At the end of its report, the Oxford study contains a list of 702 jobs, ranked according to the likelihood of their being eradicated over the next two decades. It makes for interesting reading. If you want to ask yourself how safe your own job is, then the words you need to consider are: personal care, creativity, dexterity, perception, social intelligence, and originality. If your job needs these, you are pretty safe.
The jobs that are least vulnerable are those that require high levels of education or considerable skill—which will be very well paid—as well as those that generally require dexterity, repetitiveness, creativity, or physical presence—which will not be very well paid.
Even if a fraction of these anticipated changes occurred, there would be a revolution in the workplace—with widespread social consequences. Unless the transition is managed carefully, society could become even more polarized, with a small elite gaining the chance to earn even more, while the majority earns even less.
Moreover, the jobs that remain would be bitterly fought over because, in simple economic terms, the supply of workers will greatly exceed the demand, so the price of the average employee will fall. Social mobility would be reduced, too, because the options available to job seekers will shrink.
With fewer people working, less tax would be paid into government coffers. With higher unemployment, demand for welfare would rise.

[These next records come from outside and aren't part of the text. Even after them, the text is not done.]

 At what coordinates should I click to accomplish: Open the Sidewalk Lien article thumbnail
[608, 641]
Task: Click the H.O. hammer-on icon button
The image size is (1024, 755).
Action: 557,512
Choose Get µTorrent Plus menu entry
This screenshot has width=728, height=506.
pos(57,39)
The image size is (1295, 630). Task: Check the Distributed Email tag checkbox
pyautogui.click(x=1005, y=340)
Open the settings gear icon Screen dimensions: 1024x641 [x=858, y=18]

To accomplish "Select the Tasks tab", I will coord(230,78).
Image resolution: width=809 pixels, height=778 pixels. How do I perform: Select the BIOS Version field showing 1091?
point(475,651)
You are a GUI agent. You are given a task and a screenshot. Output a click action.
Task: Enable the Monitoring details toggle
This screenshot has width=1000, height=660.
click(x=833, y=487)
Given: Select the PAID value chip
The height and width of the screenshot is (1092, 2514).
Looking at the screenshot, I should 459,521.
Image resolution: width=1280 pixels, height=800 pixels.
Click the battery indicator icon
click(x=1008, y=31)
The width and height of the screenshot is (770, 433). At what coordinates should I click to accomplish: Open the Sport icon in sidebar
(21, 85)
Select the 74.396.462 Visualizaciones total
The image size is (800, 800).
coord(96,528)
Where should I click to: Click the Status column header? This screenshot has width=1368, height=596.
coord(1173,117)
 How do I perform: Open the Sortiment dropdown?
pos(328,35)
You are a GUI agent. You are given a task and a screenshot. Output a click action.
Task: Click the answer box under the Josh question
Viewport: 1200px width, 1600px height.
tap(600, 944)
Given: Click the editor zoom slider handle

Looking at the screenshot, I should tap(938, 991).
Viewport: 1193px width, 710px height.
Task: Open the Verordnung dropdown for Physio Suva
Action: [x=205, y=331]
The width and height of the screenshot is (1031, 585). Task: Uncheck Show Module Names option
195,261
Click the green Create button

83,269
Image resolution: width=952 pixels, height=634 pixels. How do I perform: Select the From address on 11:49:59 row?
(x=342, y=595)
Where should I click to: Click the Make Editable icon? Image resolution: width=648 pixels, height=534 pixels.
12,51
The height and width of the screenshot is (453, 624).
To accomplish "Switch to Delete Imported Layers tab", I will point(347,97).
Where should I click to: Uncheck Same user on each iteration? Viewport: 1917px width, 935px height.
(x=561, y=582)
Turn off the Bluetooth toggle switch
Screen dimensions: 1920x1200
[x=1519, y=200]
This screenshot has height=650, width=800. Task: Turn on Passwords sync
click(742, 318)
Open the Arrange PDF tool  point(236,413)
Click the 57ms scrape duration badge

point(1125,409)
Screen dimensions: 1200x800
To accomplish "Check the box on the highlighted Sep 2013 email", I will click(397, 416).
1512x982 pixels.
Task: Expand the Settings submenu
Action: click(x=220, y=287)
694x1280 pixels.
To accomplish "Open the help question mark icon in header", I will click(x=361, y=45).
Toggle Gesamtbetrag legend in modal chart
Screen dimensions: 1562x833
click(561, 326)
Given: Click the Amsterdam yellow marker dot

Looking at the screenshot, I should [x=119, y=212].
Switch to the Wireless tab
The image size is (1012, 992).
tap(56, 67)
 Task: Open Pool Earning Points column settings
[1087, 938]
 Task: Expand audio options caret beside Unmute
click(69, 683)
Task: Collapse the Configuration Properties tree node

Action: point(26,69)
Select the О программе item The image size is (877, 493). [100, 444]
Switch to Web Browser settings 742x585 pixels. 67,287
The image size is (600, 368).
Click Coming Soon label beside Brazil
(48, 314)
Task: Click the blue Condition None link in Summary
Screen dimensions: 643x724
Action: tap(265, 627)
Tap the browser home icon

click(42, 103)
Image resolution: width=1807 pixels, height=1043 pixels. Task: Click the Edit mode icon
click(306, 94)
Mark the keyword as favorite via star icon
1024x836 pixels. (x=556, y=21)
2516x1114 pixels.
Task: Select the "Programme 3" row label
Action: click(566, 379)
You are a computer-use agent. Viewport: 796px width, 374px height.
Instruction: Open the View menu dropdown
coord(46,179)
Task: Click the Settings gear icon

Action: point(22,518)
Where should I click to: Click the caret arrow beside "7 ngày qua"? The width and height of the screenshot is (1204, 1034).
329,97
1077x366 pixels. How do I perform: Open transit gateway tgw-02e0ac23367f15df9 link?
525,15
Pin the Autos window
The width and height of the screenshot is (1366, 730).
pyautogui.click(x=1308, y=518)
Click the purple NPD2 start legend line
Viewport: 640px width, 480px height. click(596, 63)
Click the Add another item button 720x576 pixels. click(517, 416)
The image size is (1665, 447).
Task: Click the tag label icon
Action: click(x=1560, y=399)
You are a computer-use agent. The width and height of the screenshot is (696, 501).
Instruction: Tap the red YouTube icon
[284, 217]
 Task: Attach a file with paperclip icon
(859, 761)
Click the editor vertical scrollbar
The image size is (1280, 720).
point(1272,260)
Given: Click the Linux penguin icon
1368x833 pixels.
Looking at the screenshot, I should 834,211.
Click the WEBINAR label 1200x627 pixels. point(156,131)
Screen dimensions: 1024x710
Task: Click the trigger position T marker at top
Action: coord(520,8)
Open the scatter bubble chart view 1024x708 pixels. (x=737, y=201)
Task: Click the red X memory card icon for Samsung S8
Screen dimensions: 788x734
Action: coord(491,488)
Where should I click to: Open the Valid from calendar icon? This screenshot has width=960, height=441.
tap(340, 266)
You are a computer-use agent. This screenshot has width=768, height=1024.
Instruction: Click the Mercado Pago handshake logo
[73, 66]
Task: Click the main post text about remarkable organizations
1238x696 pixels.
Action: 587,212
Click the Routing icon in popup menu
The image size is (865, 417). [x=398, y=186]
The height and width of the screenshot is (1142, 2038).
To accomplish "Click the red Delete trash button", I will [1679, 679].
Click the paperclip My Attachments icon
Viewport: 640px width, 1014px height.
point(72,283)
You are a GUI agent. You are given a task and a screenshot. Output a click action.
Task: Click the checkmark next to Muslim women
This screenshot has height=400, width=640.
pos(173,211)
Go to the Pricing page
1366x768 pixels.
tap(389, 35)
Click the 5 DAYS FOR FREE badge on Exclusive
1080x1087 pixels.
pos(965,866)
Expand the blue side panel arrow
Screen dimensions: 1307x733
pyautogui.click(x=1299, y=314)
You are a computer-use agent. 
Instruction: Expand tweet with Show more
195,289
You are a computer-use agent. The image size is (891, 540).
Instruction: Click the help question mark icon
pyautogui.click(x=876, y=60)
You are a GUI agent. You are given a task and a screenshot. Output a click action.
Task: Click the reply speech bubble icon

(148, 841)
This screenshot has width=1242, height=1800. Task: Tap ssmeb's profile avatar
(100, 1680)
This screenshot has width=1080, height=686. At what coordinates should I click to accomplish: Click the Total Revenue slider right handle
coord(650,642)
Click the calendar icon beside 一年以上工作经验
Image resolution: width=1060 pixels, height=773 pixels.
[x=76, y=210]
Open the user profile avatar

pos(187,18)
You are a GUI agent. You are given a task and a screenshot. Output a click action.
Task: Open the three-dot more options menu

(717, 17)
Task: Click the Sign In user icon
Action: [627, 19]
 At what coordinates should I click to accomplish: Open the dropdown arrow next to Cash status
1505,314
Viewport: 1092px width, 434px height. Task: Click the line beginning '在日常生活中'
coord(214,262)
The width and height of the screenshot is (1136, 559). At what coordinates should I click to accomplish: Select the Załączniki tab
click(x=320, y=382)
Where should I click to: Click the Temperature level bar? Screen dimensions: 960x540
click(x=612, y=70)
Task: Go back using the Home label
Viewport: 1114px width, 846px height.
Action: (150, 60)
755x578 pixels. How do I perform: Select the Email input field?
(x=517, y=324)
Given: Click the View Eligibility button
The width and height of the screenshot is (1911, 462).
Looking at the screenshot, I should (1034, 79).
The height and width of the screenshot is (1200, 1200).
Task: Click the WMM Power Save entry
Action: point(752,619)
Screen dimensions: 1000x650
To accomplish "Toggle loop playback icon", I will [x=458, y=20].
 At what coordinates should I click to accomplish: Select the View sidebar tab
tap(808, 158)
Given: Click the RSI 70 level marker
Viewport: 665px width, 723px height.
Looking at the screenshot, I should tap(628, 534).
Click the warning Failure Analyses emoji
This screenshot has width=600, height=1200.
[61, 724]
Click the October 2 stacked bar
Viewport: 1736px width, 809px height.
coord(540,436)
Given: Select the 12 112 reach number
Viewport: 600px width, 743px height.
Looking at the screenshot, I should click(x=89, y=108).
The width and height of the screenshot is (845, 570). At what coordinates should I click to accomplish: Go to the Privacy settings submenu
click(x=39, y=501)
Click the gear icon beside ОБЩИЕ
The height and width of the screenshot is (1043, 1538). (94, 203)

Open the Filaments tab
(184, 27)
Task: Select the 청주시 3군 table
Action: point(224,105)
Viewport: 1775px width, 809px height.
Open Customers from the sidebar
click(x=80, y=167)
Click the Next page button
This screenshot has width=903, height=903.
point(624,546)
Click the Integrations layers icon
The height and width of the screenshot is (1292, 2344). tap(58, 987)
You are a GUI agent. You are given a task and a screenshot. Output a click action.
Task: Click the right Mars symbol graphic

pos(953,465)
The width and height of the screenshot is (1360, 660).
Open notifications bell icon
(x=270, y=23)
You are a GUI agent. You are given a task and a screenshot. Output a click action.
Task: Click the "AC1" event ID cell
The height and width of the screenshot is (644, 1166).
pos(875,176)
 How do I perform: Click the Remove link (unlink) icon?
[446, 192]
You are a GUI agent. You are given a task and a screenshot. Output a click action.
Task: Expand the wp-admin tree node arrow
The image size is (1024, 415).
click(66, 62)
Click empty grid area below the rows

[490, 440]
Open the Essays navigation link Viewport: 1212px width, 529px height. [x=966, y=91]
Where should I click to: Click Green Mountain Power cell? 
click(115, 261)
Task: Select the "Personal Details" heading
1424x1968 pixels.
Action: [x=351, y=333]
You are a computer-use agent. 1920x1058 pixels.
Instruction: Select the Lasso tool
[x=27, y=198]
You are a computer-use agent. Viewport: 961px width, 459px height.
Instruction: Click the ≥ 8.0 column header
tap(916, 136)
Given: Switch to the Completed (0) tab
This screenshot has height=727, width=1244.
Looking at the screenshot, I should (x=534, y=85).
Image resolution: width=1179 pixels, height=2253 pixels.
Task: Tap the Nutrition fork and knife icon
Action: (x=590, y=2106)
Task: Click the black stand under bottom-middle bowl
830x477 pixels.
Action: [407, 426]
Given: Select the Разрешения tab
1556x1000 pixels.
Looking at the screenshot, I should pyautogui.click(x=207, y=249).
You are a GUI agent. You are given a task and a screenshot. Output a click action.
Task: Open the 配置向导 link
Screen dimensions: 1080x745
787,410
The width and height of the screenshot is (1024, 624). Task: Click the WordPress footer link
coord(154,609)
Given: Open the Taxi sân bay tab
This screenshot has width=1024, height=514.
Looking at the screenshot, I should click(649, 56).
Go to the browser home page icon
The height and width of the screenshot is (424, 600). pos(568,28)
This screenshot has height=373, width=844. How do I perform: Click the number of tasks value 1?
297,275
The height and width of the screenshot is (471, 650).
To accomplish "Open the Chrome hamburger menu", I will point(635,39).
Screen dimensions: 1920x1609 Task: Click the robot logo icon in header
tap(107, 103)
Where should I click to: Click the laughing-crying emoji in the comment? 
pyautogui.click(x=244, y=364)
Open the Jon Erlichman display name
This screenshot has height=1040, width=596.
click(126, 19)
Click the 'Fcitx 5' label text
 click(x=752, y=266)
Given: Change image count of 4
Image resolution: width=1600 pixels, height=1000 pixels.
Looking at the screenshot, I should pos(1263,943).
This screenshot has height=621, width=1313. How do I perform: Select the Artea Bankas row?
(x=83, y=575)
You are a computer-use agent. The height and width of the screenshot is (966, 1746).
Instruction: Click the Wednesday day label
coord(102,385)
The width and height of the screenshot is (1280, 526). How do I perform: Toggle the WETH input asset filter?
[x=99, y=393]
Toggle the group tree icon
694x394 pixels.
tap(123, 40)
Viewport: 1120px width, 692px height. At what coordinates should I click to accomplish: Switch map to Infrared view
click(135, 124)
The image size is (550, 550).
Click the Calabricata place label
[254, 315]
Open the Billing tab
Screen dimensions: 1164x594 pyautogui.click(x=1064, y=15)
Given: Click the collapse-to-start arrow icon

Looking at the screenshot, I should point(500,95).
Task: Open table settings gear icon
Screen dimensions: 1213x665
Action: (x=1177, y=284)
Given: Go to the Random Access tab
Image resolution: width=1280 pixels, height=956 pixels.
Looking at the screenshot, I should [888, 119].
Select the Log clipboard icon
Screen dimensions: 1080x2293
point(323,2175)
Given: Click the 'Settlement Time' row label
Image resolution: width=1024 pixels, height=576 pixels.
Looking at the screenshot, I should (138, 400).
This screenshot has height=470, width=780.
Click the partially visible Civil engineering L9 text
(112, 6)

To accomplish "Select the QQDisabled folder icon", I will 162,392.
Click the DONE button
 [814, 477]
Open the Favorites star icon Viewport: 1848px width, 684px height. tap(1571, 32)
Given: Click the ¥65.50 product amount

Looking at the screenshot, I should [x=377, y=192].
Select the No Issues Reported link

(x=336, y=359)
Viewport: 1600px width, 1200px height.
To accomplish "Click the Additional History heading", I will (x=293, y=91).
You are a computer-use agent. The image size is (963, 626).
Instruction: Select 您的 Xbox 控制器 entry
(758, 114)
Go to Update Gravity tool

There is, therefore, a risk that this wave of robotization and mechanization might overwhelm rich-world societies, cutting average wages more, widening social divisions further, and inflaming political discord as too many people chase too few jobs. As David Ricardo, a nineteenth-century economist who studied the effects of new technology on wages during the industrial revolution, showed, there is a risk that many people’s wages could fall below the level necessary for them to live.
Ricardo, who was greatly influenced by his close contemporary Adam Smith, realized that although new technologies increase business profits, they do not always increase workers’ incomes. He pointed out that, in general, new technologies tend to make life better for everyone, partly because they increase productivity and cut costs. They increase output. They also encourage innovation and retraining, as those who are forced out of work need to develop new skills to become competitive in the job market again.
But he also saw that there is a short-term price to pay for new technological development: higher unemployment and lower wages. These are generally outweighed by the long-term advantages—higher productivity, lower costs, more output, greater innovation, and self-improvement—but not always.